Whereas the nature of dark components in the Universe remains unknown, alternative models of gravity have been developed to offer a geometric explanation to the origin of such components. In this work we use the Minimal Geometric Deformation approach to study extensions of the theory of General Relativity in a cosmological context. This is possible since such approach allows the decoupling of gravitational sources, and the Einstein field equations can be analytically solved with the presence of a new gravitational sector once a known GR solution is considered. In particular, we implement such approach in Friedmann–Robertson–Walker and Kantowski–Sachs universes. We demonstrate that the gravitational decoupling leads to modifications of well known cosmological solutions. For instance, we show that an effective spatial curvature in the Friedmann–Robertson–Walker metric, as well as several kind of matter components in the Kantowski–Sachs case, are obtained. Thus, we found that it is possible to obtain spatial curvature and new matter terms from geometry, which in cosmology they could be useful in addressing problems such as the spatial flatness of the Universe, dark matter and dark energy.

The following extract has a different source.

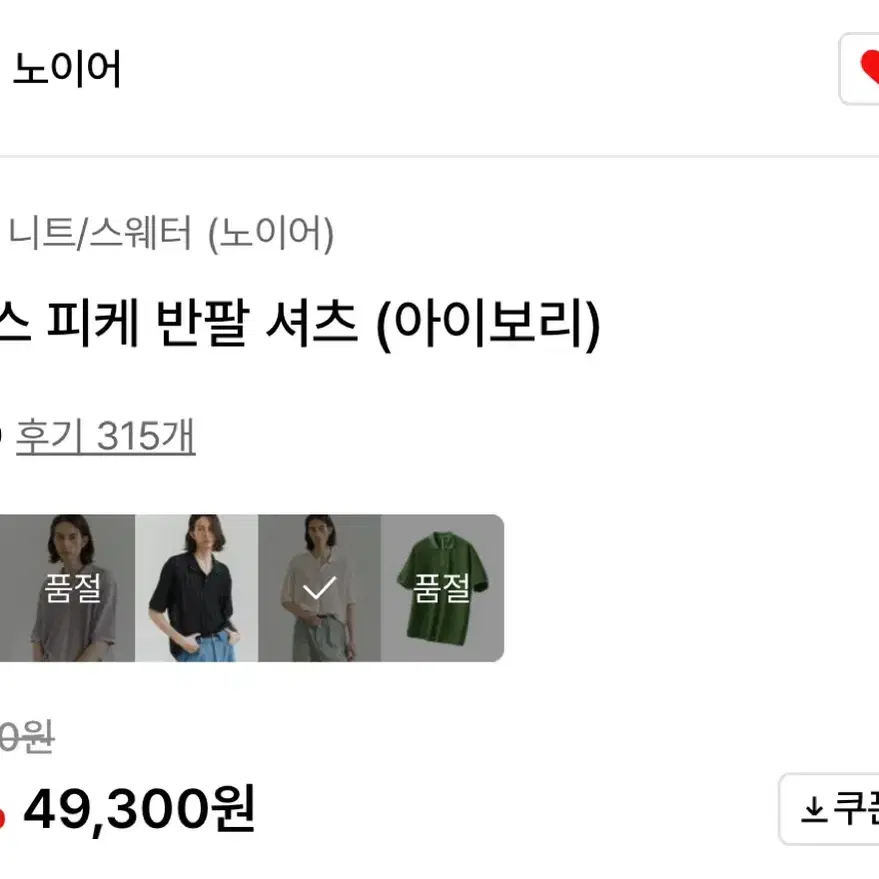Click the checkmark on the ivory option
879x879 pixels.
(320, 587)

尽管宇宙中暗成分的性质仍是未知的，但已经开发出了引力的替代模型来为此类成分的起源提供几何解释。在这项工作中，我们使用最小几何变形方法来研究宇宙论背景下广义相对论的扩展。这是可能的，因为这种方法允许重力源解耦，并且一旦考虑了已知的GR解，就可以在存在新的重力扇形的情况下解析爱因斯坦场方程。特别是，我们在Friedmann–Robertson–Walker和Kantowski–Sachs宇宙中实施了这种方法。我们证明了重力解耦导致了众所周知的宇宙学解决方案的修改。例如，我们证明了弗里德曼-罗伯逊-沃克度量中的有效空间曲率，以及坎图夫斯基-萨克斯案例中的几种物质成分。因此，我们发现有可能从几何学中获得空间曲率和新物质项，这在宇宙学中对解决诸如宇宙的空间平坦度，暗物质和暗能量等问题可能很有用。